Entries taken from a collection
####
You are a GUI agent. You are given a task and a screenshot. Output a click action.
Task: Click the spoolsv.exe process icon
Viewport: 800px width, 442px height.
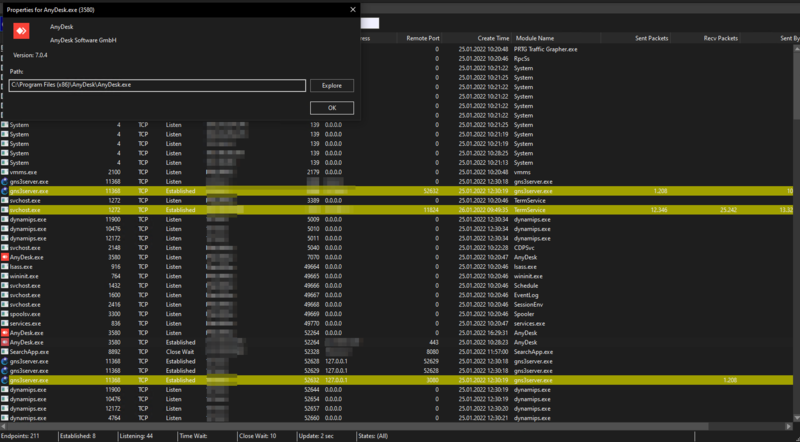pyautogui.click(x=4, y=314)
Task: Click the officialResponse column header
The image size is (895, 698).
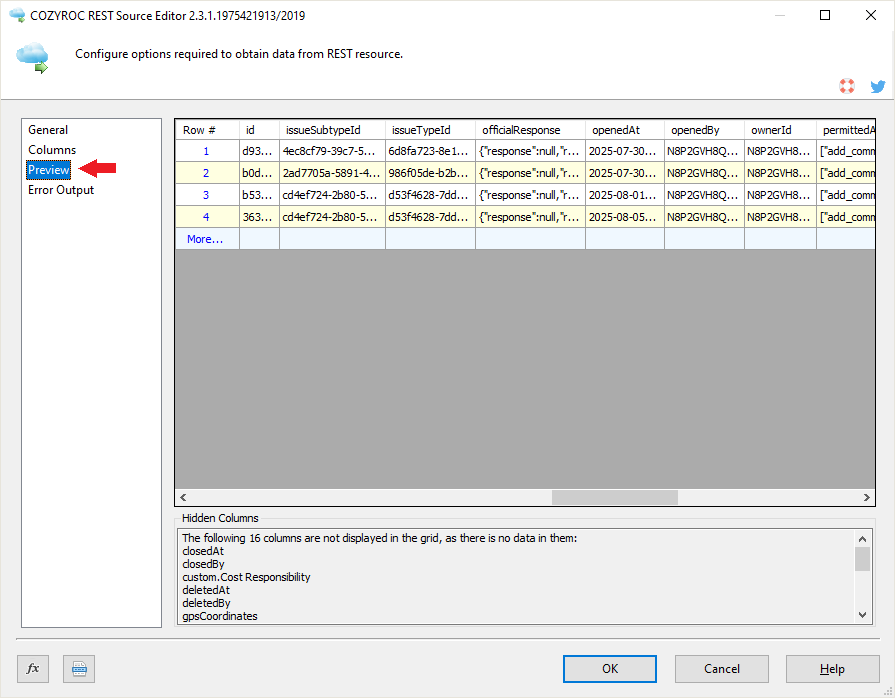Action: click(521, 130)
####
## Work instruction
Transcribe the entries above verbatim, excluding any image.

## Result of the task
You are a GUI agent. You are given a task and a screenshot. Output a click action.
Task: Click the spoolsv.exe process icon
Viewport: 800px width, 442px height.
pyautogui.click(x=4, y=314)
Task: Click the officialResponse column header
The image size is (895, 698).
Action: click(521, 130)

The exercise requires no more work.